La théorie du complot a connu de beaux jours dernièrement et a même fait l’objet de notre actualité pendant la pandémie de Covid-19. Pourtant, ce phénomène est loin d’être récent. Il s’agit même d’un phénomène récurrent à travers les âges. L’exposition «Gleff dat net…!» examine les origines de ce phénomène, le fonctionnement et la propagation de ces théories dans une perspective historique.

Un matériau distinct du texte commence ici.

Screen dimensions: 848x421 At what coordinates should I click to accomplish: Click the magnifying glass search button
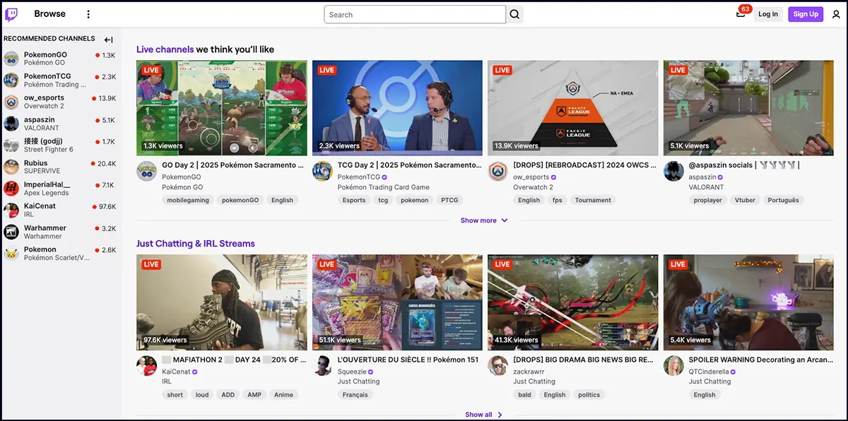click(514, 15)
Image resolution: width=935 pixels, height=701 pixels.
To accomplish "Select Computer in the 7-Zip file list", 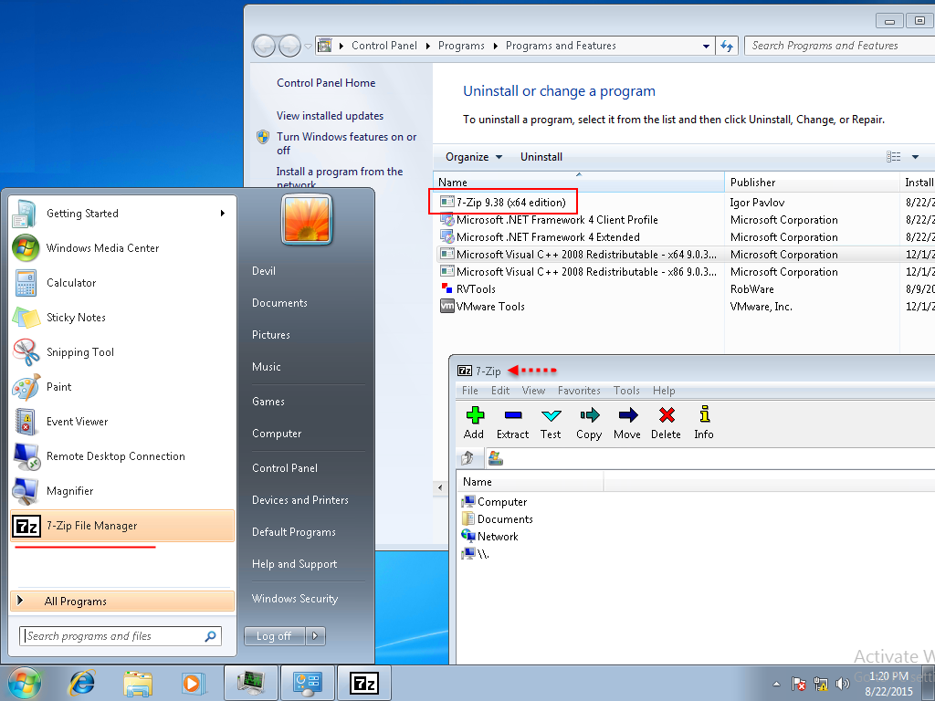I will (x=501, y=501).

Des sorcières du Moyen Âge jusqu’au Covid-19
Cette exposition a été présentée pour la première fois en 2019 en Allemagne par la Stiftung Kloster Dalheim et devait être inaugurée en 2020 au Lëtzebuerg City Museum. Mais la pandémie en a décidé autrement et l’exposition a dû être reportée en 2021. Un contretemps que le musée a su mettre à profit en enrichissant le propos d’exemples tirés de l’actualité récente avec les complots liés au Covid-19.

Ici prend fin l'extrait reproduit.